## Directive
Write the next part of the bug report below on the Bazaar groupcompress SystemError, beginning right after its last traceback line.

## Document excerpt
Big tree causes 'SystemError: ../Objects/stringobject.c' in groupcompress

Bug #723234 reported by seyacat on 2011-02-22
6
This bug affects 1 person
Affects Status Importance Assigned to Milestone
Bazaar
Medium
Unassigned

Bug Description

i add a big tree and before commit, y cant pull, or check,

bzr check
Checking working tree at '/home/sandrade/workspace'.
Checking branch at 'file:///home/sandrade/workspace/'.
Checking repository at 'file:///home/sandrade/workspace/'.
bzr: failed to report crash using apport:
     OSError(13, 'Permiso denegado')
bzr: ERROR: exceptions.SystemError: ../Objects/stringobject.c:4271: bad argument to internal function

Traceback (most recent call last):
  File "/usr/lib/python2.6/dist-packages/bzrlib/commands.py", line 912, in exception_to_return_code
    return the_callable(*args, **kwargs)
  File "/usr/lib/python2.6/dist-packages/bzrlib/commands.py", line 1112, in run_bzr
    ret = run(*run_argv)
  File "/usr/lib/python2.6/dist-packages/bzrlib/commands.py", line 690, in run_argv_aliases
    return self.run(**all_cmd_args)
  File "/usr/lib/python2.6/dist-packages/bzrlib/commands.py", line 705, in run
    return self._operation.run_simple(*args, **kwargs)
  File "/usr/lib/python2.6/dist-packages/bzrlib/cleanup.py", line 135, in run_simple
    self.cleanups, self.func, *args, **kwargs)
  File "/usr/lib/python2.6/dist-packages/bzrlib/cleanup.py", line 165, in _do_with_cleanups
    result = func(*args, **kwargs)
  File "/usr/lib/python2.6/dist-packages/bzrlib/builtins.py", line 3286, in run
    check_dwim(path, verbose, do_branch=branch, do_repo=repo, do_tree=tree)
  File "/usr/lib/python2.6/dist-packages/bzrlib/check.py", line 452, in check_dwim
    check_repo=do_repo)
  File "/usr/lib/python2.6/dist-packages/bzrlib/decorators.py", line 140, in read_locked
    result = unbound(self, *args, **kwargs)
  File "/usr/lib/python2.6/dist-packages/bzrlib/repository.py", line 2776, in check
    check_repo=check_repo)
  File "/usr/lib/python2.6/dist-packages/bzrlib/repository.py", line 2780, in _check
    result.check(callback_refs)
  File "/usr/lib/python2.6/dist-packages/bzrlib/check.py", line 98, in check
    self.repository._check_inventories(self)

## Source data
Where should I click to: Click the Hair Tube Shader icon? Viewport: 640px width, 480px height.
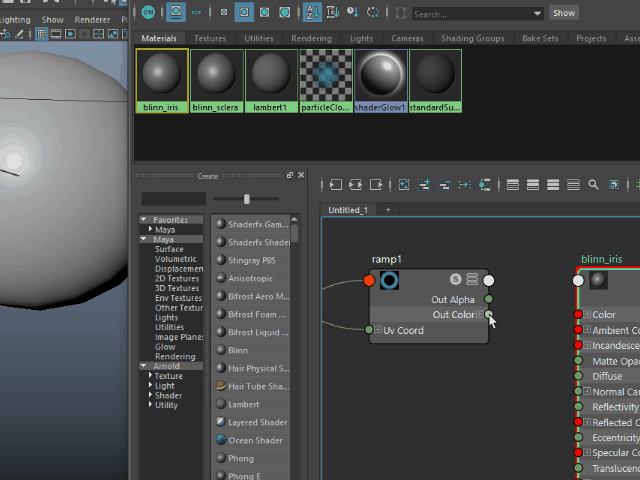pos(220,386)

## Expected answer
  File "/usr/lib/python2.6/dist-packages/bzrlib/repository.py", line 1206, in _check_inventories
    self._do_check_inventories(checker, bar)
  File "/usr/lib/python2.6/dist-packages/bzrlib/repository.py", line 1263, in _do_check_inventories
    checker, last_object, current_keys[(kind,) + record.key])
  File "/usr/lib/python2.6/dist-packages/bzrlib/repository.py", line 1289, in _check_record
    self._check_text(record, checker, item_data)
  File "/usr/lib/python2.6/dist-packages/bzrlib/repository.py", line 1303, in _check_text
    content = record.get_bytes_as('fulltext')
  File "/usr/lib/python2.6/dist-packages/bzrlib/groupcompress.py", line 438, in get_bytes_as
    self._manager._prepare_for_extract()
  File "/usr/lib/python2.6/dist-packages/bzrlib/groupcompress.py", line 538, in _prepare_for_extract
    self._block._ensure_content(self._last_byte)
  File "/usr/lib/python2.6/dist-packages/bzrlib/groupcompress.py", line 151, in _ensure_content
    self._content = zlib.decompress(self._z_content)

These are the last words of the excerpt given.